Table 3 briefly describes gas sensors (MQ-135, MQ-2, and MQ7) [23] in terms of their applications, concentration ranges, operating voltages, power consumptions, and interfaces to the microcontroller unit. MQ series gas sensors are cheap and easy-to-find sensors with different models that allow us to detect different kinds of gas. It is a metal oxide semiconductor (MOS) type of gas sensor known as a chemi-resistor. The recognition is founded upon the modification of the resistance of the detection quantifiable when the gas originates during the interaction with the solid. Employing simple interface electronics (a resistance to voltage conversion), the concentrations of gas are easily sensed. The output voltage (in the analog form) provides the sensor with variations relative to the concentration of smoke or gas. Here, the gas concentration is proportional to the measured output voltage. MQ gas sensors work on 5 V DC. The output signal (in the analog form) from the MQ gas sensor is further fed to the high-precision comparator (LM393) to convert to a digital form. Also, the sensitivity of the sensor could be adjusted by using a tiny potentiometer which could be used to tune the concentration of the gas.
The parameters of the environmental sensor (BME280) and Laser PM2.5 Sensor (HM3301) are also summarized in Table 4. BME280 is a small and low-power sensor for measuring the relative humidity, barometric pressure, and ambient temperature produced from BOSCH, with an I2C protocol and a wide operating voltage range appropriate for various applications [24]. The Laser PM2.5 Sensor (HM3301) is a high-precision laser dust detection sensor that could be used for continuous and real-time dust detection in the air. The HM-3301 is based on the advanced Mie scattering theory [25]. The HM-3301 dust sensor is composed of the foremost components, such as an infrared (IR), the laser source, a fan, a photosensitive tube, a condensing mirror, an amplifier, and an interface electronics circuit.
Its stable output, ultra-low-power consumption, and little noise render it appropriate for intelligent air purifiers, air conditioners, and other air quality-related IoT projects.

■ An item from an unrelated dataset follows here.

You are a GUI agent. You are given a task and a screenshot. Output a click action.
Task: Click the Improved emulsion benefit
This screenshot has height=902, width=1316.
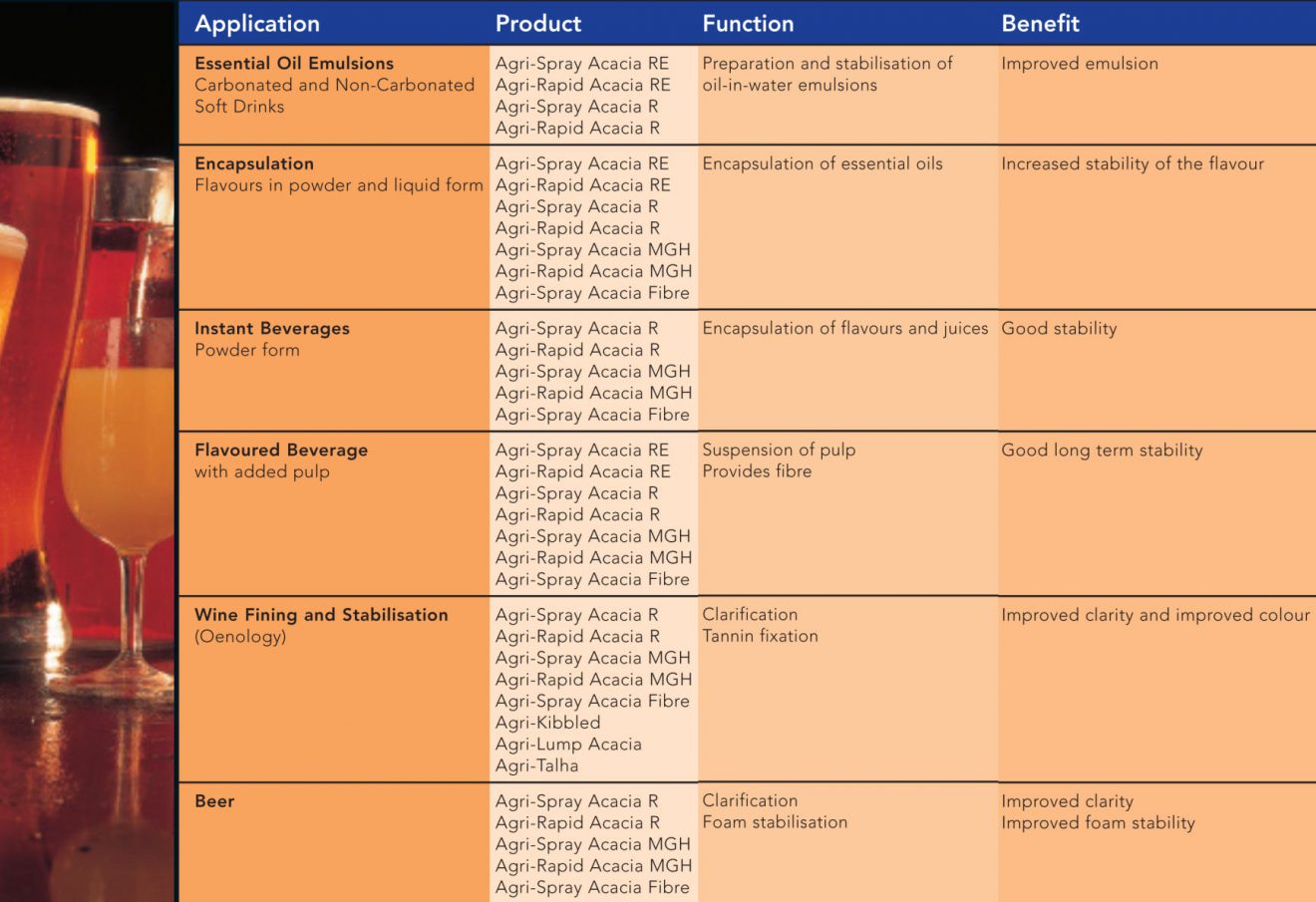[1080, 64]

4.2.2. Wi-Fi-Enabled MCU Module

As per the requirements of an indoor or outdoor sensor module (analog ports and the I2C interface) and wireless communication module, we selected an ESP32-DevKitC microcontroller. MQ gas sensors require an MCU, which has analog inputs, whereas BME280 and HM3301 need an I2C interface. The ESP32-DevKitC V4 board is a low-power, low-cost, Wi-Fi-enabled MCU produced by Espressif. This microcontroller offers 12-bit SAR ADC (up to eight channels), three UART, and advanced communication interfaces: up to two I2C and SPIs, etc. These features render the ESP32-DevKitC V4 board suitable for this proposed APM system.

4.2.3. Power Module

The main purpose of this module is to power the sensor nodes. Two types of supply voltage are required, 3.3 V for the BME280/HM3301 and 5 V for the MCU/MQ gas sensors. A power converter board (220–5 V, 3-A) which converts a 220 V AC supply to 5 V DC, was used to power the nodes. An ASM1117-3.3 IC was connected to the 5 V output and converted into a 3.3 V DC.

4.3. Software

To smoothly create an ESP-MESH network with Wi-Fi-enabled boards (e.g., ESP-32, ESP-8266, etc.), the PainlessMesh library was used [26]. By using the Painless MESH library, a programmer could focus on a MESH network without having to be concerned with how the MESH network is managed or structured. The flowchart of the complete software is shown in Figure 10.
Along with the Painless MESH library, other libraries were also used to interface the sensors with the ESP32. The Adafruit_Sensor, Adafruit_BME280, and Seeed_HM330X libraries were used to interface the temperature, humidity, PM2.5, gas sensors, etc.
In Painless Mesh, JSON objects were used for all the messaging to create and handle the JSON strings with the help of the Arduino_JSON library. After including the required libraries, MESH details, such as MESH_PREFIX, MESH_PASSWORD, and the MESH port, were included. Users could randomly choose the MESH_PREFIX and MESH_PASSWORD, provided that all the MESH network nodes had the same credentials. The value of the default MESH port was 5555.
Several functions were used in the Painless MESH library. The “get Readings” () function collected the readings of the sensor values, such as the PM 2.5, gas sensor, temperature, humidity, etc., and concatenated all the sensor values with a node number on a JSON variable called “JSON Readings”. The “send Message ()” function broadcasted the JSON string of the sensor values and node number (“get Readings ()” to all other nodes in the MESH network). Using the task “send message”, the function “sends Message ()” would be called every second as long as the program runs. Otherwise, several callback functions (received Callback (), new Connection Callback (), changed Connection Callback (), and node Time Adjusted Callback ()) would be called when some event on the MESH happens.
Finally, to keep the MESH running repeatedly, a functioning MESH update () was added to the loop ().

5. Results and Discussion

To measure the values of the different air quality parameters (temperature, humidity, PM2.5, etc.), data was taken (every 2 min) from node C (the indoor data) and node H (the outdoor data), as shown in Figure 11, Figure 12, Figure 13, Figure 14, Figure 15 and Figure 16. The parameters were continuously monitored for a duration of 72 min from 8 am to 09.12 am. All data were successfully monitored at root node A. Moreover, the sink node could be connected to the Wi-Fi-enabled router to send the data to the cloud.
To verify the effectiveness of the ESP-MESH network for air quality monitoring, we conducted several tests with real-world deployments.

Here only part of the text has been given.